There's no inherent guarantee in Word2Vec/Doc2Vec that the generated set of vectors is symmetrically distributed around the origin point. They could be disproportionately in some directions, which would yield the results you've seen.
In a few tests I just did on the toy-sized dataset ('lee corpus') used in the bundled gensim docs/notebooks/doc2vec-lee.ipynb
notebook, checking the cosine-similarities of all documents against the first document, it vaguely seems that:
- using hierarchical-softmax rather than negative sampling (
hs=1, negative=0
) yields a balance between >0.0 and <0.0 cosine-similarities that is closer-to (but not yet quite) half and half
- using a smaller number of negative samples (such as
negative=1
) yields a more balanced set of results; using a larger number (such as negative=10
) yields relatively more >0.0 cosine-similarities
While not conclusive, this is mildly suggestive that the arrangement of vectors may be influenced by the negative
parameter. Specifically, typical negative-sampling parameters, such as the default negative=5
, mean words will be trained more times as non-targets, than as positive targets. That might push the preponderance of final coordinates in one direction. (More testing on larger datasets and modes, and more analysis of how the model setup could affect final vector positions, would be necessary to have more confidence in this idea.)
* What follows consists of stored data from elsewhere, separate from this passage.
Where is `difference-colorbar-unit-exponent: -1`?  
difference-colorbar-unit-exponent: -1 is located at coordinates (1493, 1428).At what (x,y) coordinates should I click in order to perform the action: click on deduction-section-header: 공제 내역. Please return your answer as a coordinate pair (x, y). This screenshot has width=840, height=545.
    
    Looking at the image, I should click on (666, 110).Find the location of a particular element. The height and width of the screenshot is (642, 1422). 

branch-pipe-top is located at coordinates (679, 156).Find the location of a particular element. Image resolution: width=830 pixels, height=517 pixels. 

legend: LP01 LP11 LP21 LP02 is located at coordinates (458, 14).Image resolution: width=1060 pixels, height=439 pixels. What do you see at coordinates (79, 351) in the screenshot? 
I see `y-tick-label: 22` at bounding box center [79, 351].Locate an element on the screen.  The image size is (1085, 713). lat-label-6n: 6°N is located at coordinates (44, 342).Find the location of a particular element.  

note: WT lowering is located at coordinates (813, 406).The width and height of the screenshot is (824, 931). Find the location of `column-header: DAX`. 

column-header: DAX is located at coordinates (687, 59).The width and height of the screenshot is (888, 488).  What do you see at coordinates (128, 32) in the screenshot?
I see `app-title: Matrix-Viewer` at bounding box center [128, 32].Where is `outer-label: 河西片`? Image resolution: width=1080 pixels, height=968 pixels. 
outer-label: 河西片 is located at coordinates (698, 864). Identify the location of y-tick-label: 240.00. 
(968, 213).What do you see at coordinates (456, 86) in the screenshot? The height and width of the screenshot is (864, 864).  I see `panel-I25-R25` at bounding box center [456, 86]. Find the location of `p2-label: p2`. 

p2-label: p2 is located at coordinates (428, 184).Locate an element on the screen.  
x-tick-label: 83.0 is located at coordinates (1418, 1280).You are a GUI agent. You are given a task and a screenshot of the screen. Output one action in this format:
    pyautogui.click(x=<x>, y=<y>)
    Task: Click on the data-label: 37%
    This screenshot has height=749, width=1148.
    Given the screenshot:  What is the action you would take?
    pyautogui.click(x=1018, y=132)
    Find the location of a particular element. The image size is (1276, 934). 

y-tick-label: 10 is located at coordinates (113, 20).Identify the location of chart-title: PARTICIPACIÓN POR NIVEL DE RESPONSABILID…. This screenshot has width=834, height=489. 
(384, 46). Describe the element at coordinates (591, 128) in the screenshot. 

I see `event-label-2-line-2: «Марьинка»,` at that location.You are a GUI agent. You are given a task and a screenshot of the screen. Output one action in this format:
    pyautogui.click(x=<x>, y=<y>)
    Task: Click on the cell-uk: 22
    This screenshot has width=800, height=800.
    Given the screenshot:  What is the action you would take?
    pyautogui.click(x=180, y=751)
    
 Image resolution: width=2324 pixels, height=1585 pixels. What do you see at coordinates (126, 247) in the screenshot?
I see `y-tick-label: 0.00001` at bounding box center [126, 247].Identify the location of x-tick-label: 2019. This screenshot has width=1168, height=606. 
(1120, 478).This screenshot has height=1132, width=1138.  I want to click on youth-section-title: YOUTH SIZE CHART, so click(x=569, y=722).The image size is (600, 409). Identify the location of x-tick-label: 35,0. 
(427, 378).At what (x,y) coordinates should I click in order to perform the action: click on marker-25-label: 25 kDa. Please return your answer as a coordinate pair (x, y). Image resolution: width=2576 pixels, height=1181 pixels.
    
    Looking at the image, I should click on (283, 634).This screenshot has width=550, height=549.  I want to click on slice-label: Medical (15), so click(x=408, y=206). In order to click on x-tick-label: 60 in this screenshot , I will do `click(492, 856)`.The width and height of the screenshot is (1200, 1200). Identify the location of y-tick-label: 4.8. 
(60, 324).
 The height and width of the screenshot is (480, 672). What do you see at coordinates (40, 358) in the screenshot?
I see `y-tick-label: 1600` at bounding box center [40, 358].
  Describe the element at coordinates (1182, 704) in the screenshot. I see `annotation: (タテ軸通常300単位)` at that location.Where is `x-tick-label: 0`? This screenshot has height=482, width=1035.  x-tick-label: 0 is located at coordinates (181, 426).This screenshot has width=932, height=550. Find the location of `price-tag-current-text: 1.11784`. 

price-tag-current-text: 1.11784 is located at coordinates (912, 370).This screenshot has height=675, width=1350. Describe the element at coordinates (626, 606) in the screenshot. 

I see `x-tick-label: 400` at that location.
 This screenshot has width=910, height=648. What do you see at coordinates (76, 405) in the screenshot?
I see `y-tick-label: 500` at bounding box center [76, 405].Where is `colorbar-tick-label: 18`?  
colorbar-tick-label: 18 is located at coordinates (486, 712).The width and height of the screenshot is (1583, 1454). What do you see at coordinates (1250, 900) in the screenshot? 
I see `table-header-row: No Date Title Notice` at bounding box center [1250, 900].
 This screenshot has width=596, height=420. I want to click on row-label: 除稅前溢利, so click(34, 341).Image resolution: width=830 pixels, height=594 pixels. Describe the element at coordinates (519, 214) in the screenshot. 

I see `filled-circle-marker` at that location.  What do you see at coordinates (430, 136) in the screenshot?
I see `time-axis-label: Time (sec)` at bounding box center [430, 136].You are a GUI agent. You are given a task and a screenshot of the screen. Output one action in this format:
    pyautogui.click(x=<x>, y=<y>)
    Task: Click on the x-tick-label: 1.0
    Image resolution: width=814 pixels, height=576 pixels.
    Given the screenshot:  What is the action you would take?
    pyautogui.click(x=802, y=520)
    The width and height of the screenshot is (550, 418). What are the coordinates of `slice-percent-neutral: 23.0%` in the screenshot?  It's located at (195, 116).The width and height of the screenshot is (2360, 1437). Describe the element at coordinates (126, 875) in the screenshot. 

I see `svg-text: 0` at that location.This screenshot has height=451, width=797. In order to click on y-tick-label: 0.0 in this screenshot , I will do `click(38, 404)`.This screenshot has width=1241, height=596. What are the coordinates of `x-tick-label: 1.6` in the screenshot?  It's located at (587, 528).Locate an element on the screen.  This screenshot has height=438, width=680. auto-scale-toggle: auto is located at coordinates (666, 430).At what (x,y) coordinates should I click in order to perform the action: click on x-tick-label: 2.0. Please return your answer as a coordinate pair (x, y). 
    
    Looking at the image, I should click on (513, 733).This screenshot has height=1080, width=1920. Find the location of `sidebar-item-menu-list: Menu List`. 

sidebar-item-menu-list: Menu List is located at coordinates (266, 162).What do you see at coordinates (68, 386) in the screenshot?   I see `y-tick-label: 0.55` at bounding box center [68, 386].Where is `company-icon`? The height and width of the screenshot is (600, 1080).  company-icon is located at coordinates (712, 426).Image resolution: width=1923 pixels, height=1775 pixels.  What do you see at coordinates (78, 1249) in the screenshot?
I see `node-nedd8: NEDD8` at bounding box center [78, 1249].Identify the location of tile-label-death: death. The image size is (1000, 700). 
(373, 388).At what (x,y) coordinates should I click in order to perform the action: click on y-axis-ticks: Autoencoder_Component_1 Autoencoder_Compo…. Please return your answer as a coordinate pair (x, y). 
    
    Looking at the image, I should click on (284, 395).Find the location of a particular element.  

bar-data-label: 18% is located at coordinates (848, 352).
If for some reason you wanted a more balanced arrangement of vectors, you could consider transforming their positions, post-training.
There's an interesting recent paper in the word2vec space, "All-but-the-Top: Simple and Effective Postprocessing for Word Representations", that found sets of trained word-vectors don't necessarily have a 0-magnitude mean – they're on average in one direction from the origin. And further, this paper reports that subtracting the common mean (to 're-center' the set), and also removing a few other dominant directions, can improve the vectors' usefulness for certain tasks.
Intuitively, I suspect this 'all-but-the-top' transformation might serve to increase the discriminative 'contrast' in the resulting vectors.
A similar process might yield similar benefits for doc-vectors – and would likely make the full set of cosine-similarities, to any doc-vector, more balanced between >0.0 and <0.0 values.